Collected data entries:
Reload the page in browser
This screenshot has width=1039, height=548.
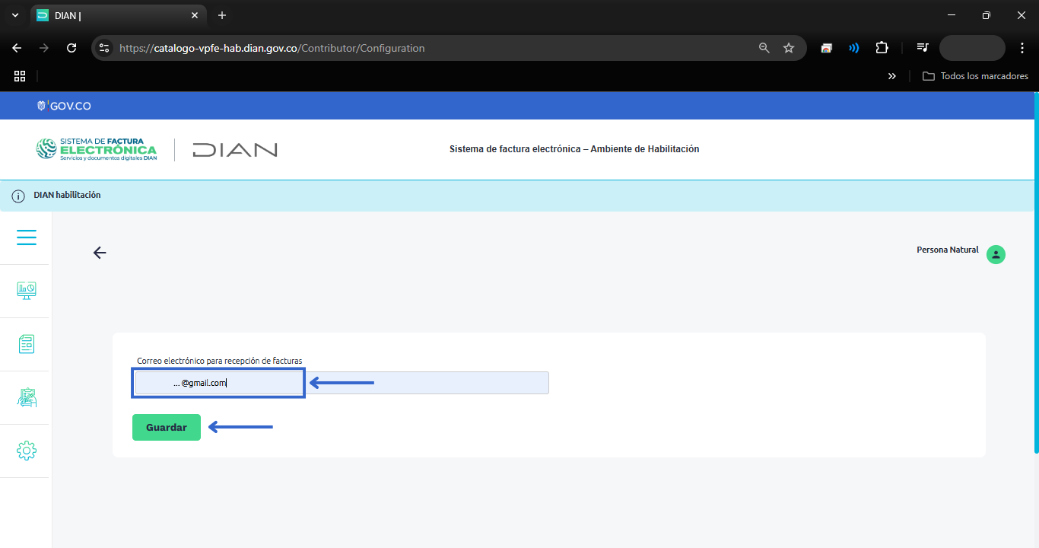[x=71, y=48]
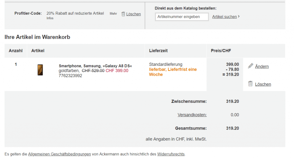
Task: Focus the Artikelnummer eingeben input field
Action: tap(182, 17)
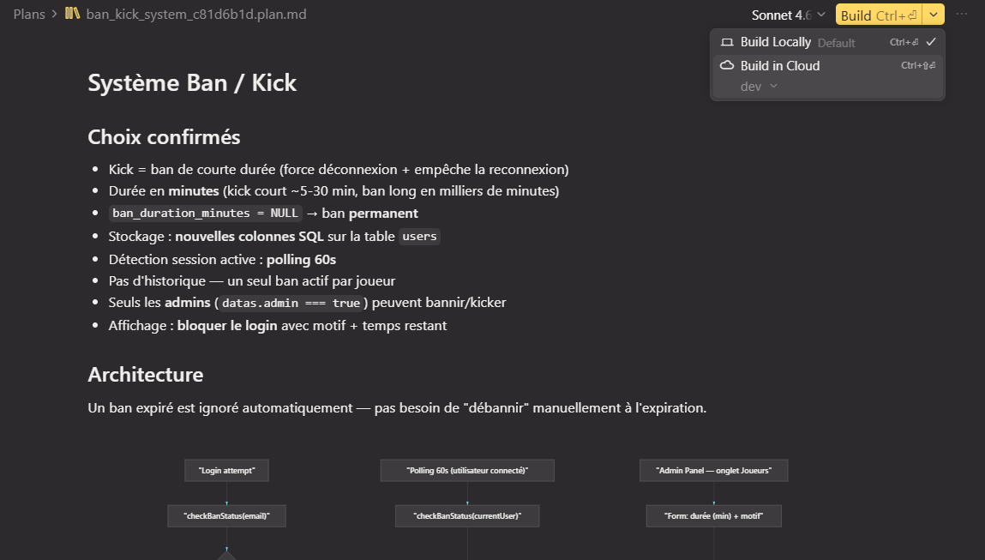Click the "checkBanStatus(currentUser)" diagram node

click(x=467, y=515)
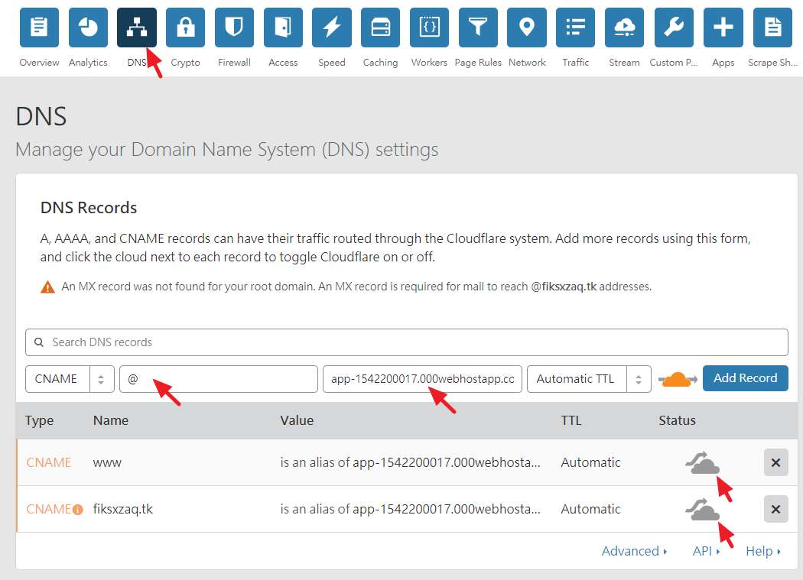Click the Search DNS records field

click(x=406, y=342)
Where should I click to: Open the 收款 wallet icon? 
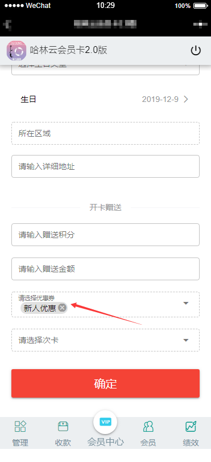point(63,426)
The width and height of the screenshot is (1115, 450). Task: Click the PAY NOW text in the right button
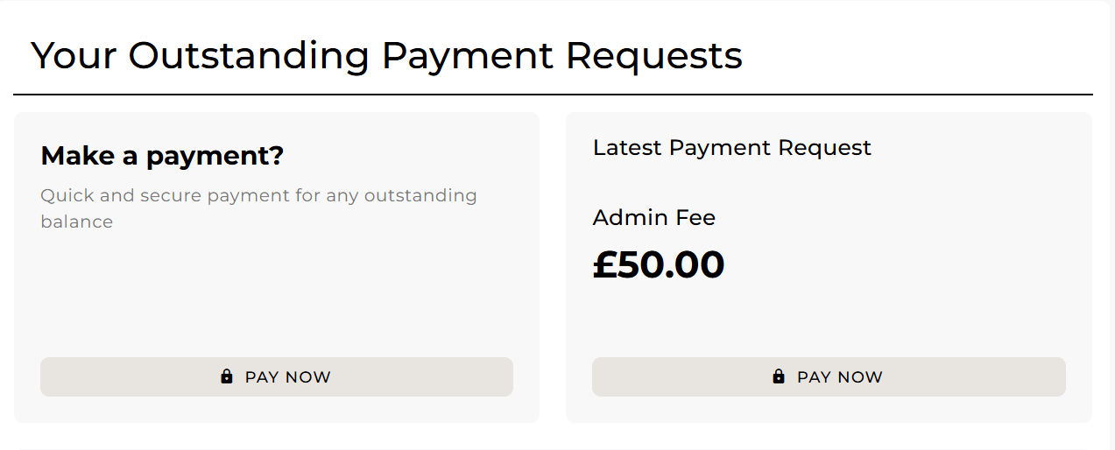click(839, 377)
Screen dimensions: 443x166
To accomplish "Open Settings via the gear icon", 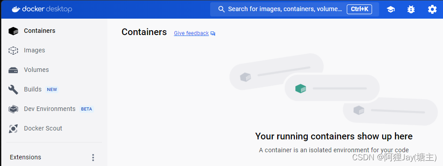I will 432,9.
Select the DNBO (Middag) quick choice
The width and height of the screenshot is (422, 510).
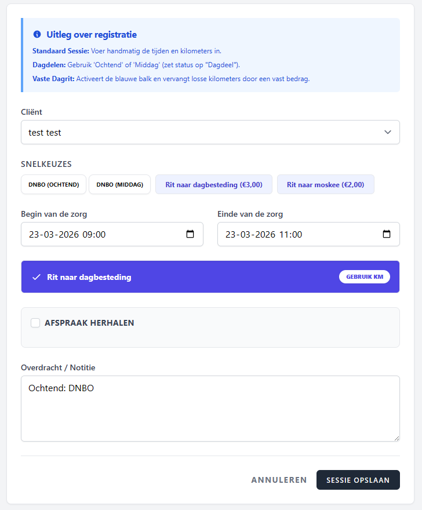(120, 184)
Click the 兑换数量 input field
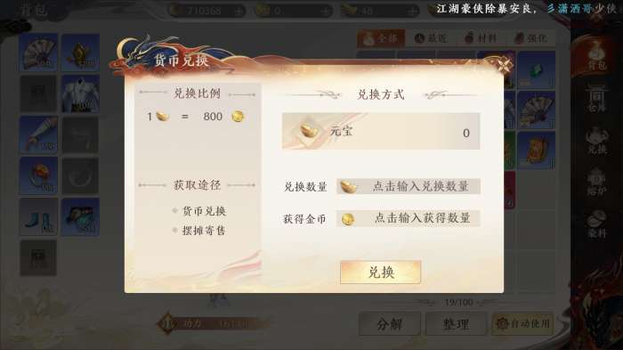623x350 pixels. [408, 186]
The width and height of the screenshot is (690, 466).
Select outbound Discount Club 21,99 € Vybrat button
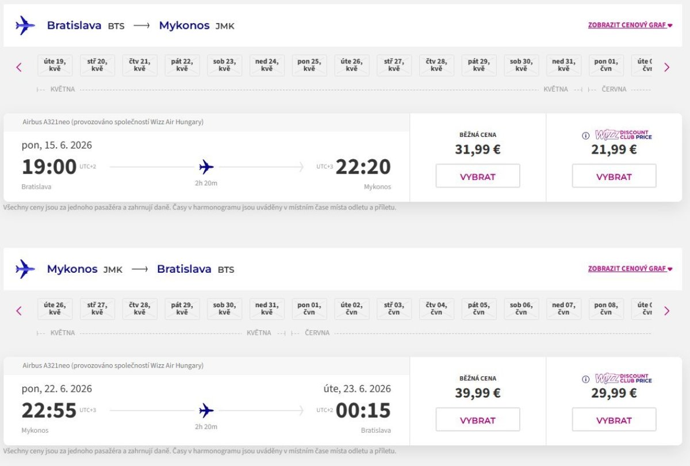[x=614, y=176]
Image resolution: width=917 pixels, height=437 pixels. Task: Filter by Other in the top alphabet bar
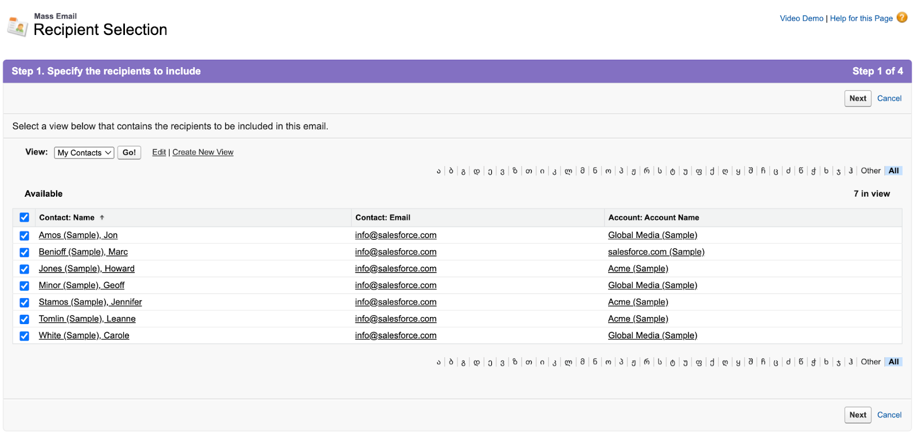tap(871, 171)
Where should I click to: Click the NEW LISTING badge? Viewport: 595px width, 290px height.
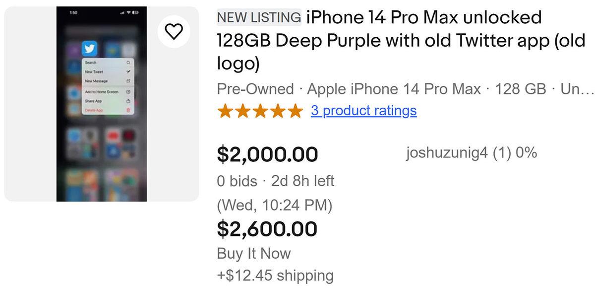pos(259,18)
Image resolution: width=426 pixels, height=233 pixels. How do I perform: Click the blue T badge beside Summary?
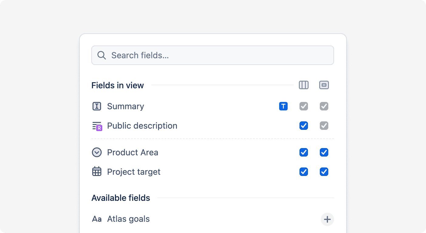pos(283,106)
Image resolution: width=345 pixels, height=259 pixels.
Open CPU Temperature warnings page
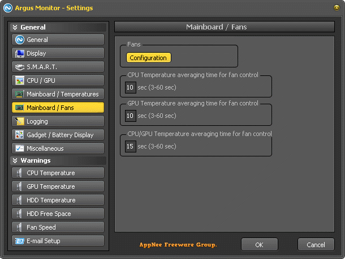[x=58, y=173]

YOUR TASK: The lines wanted are those from the one with "Image resolution: width=345" to the end of the entries above, repeated exactly, both ends included. Leave out the pictures.

TASK ANSWER:
Image resolution: width=345 pixels, height=259 pixels.
Open CPU Temperature warnings page
[x=58, y=173]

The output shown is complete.